L'employeur peut-il mettre en place des alertes automatiques en cas de dépassement d'horaires ?
Réponse courte
La mise en place d'alertes automatiques en cas de dépassement d'horaires est autorisée et même recommandée, car elle contribue au respect des durées maximales de travail fixées par le Code du travail (10 heures par jour, 48 heures par semaine selon l'article L.211-12). Ce dispositif constitue un traitement automatisé de données à caractère personnel soumis à l'information préalable des salariés (article L.261-1) et à la consultation de la délégation du personnel dans les entreprises de 150 salariés et plus (article L.414-9).
Les données collectées doivent être proportionnées à l'objectif poursuivi et inscrites au registre des activités de traitement. Le système doit être paramétré pour alerter sans sanctionner automatiquement, la vérification humaine restant indispensable avant toute mesure.
Définition
Un système d'alertes automatiques en cas de dépassement d'horaires est un outil numérique permettant de détecter, en temps réel ou a posteriori, les situations où un salarié dépasse la durée légale ou contractuelle de travail. Il génère des notifications à destination du salarié, de l'employeur ou du service RH.
Ce dispositif s'inscrit dans le cadre du contrôle du temps de travail, alimentant le registre quotidien prévu par l'article L.211-29 du Code du travail et constitue un traitement automatisé de données à caractère personnel au sens de la loi du 1er août 2018.
Questions fréquentes
Conditions d’exercice
La mise en place d'alertes automatiques est soumise à des conditions précises.
| Condition | Exigence |
|---|---|
| Finalité légitime | Le dispositif doit servir au respect des durées maximales de travail et à la prévention des risques |
| Proportionnalité | Les alertes doivent être limitées à ce qui est nécessaire ; pas de surveillance excessive |
| Information préalable | Les salariés doivent être informés conformément à l'article L.261-1 du Code du travail |
| Consultation | La délégation du personnel doit être consultée dans les entreprises de 150 salariés et plus (article L.414-9) |
| Registre des traitements | Le traitement doit être inscrit au registre des activités de traitement (article 30 du RGPD) |
| Pas de sanction automatique | Le système ne doit pas déclencher automatiquement des sanctions ; une vérification humaine est requise |
Modalités pratiques
La mise en oeuvre du système d'alertes obéit à des étapes précises.
| Étape | Détail |
|---|---|
| Paramétrage | Définir les seuils d'alerte en fonction des durées légales (8h/jour normal, 10h/jour maximum, 48h/semaine maximum) |
| Information | Remettre à chaque salarié un document précisant la finalité, le fonctionnement et les droits |
| Consultation | Soumettre le projet à la délégation du personnel |
| Registre | Inscrire le traitement au registre des activités de traitement |
| Vérification humaine | Prévoir une procédure de validation manuelle avant toute action consécutive à une alerte |
| Droits d'accès | Permettre aux salariés d'accéder à leurs propres données de pointage |
Pratiques et recommandations
Paramétrer les alertes en cohérence avec les durées légales et conventionnelles, en intégrant les pauses obligatoires (30 minutes après 6 heures continues, article L.211-16) et le repos journalier (11 heures consécutives).

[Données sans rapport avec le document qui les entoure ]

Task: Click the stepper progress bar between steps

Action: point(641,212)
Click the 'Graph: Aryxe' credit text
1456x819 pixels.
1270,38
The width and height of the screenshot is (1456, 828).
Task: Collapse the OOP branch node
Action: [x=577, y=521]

Prévoir un circuit de validation humaine entre la détection du dépassement et toute mesure corrective, afin d'éviter les erreurs liées à des anomalies techniques.
Informer les salariés, conformément aux obligations d'information, de l'existence du système et de la procédure de contestation en cas de fausse alerte.
Documenter les actions prises à la suite de chaque alerte pour constituer un dossier de conformité présentable à l'ITM ou à la CNPD.
Limiter la conservation des données d'alerte à la durée strictement nécessaire, conformément au principe de minimisation du RGPD.
Cadre juridique
Les principales dispositions applicables sont les suivantes.
| Référence | Objet |
|---|---|
| Article L.211-5 du Code du travail | Durée normale de travail (8 heures par jour, 40 heures par semaine) |
| Article L.211-12 du Code du travail | Durée maximale de travail (10 heures par jour, 48 heures par semaine) |
| Article L.211-16 du Code du travail | Pause obligatoire et repos journalier |
| Article L.211-29 du Code du travail | Obligation de tenue du registre du temps de travail |
| Article L.261-1 du Code du travail | Information préalable sur les dispositifs de surveillance |
| Article L.414-9 du Code du travail | Codécision avec la délégation du personnel (entreprises de 150 salariés et plus) |
| RGPD (Règlement UE 2016/679) | Articles 5, 13 et 30 (principes, information, registre des traitements) |
Note
Le système d'alertes automatiques contribue au respect des obligations légales en matière de durée du travail et constitue un outil de prévention des risques liés au surmenage. Le non-respect des durées maximales expose l'employeur à des sanctions de l'ITM. La CNPD peut contrôler la conformité du traitement de données à tout moment.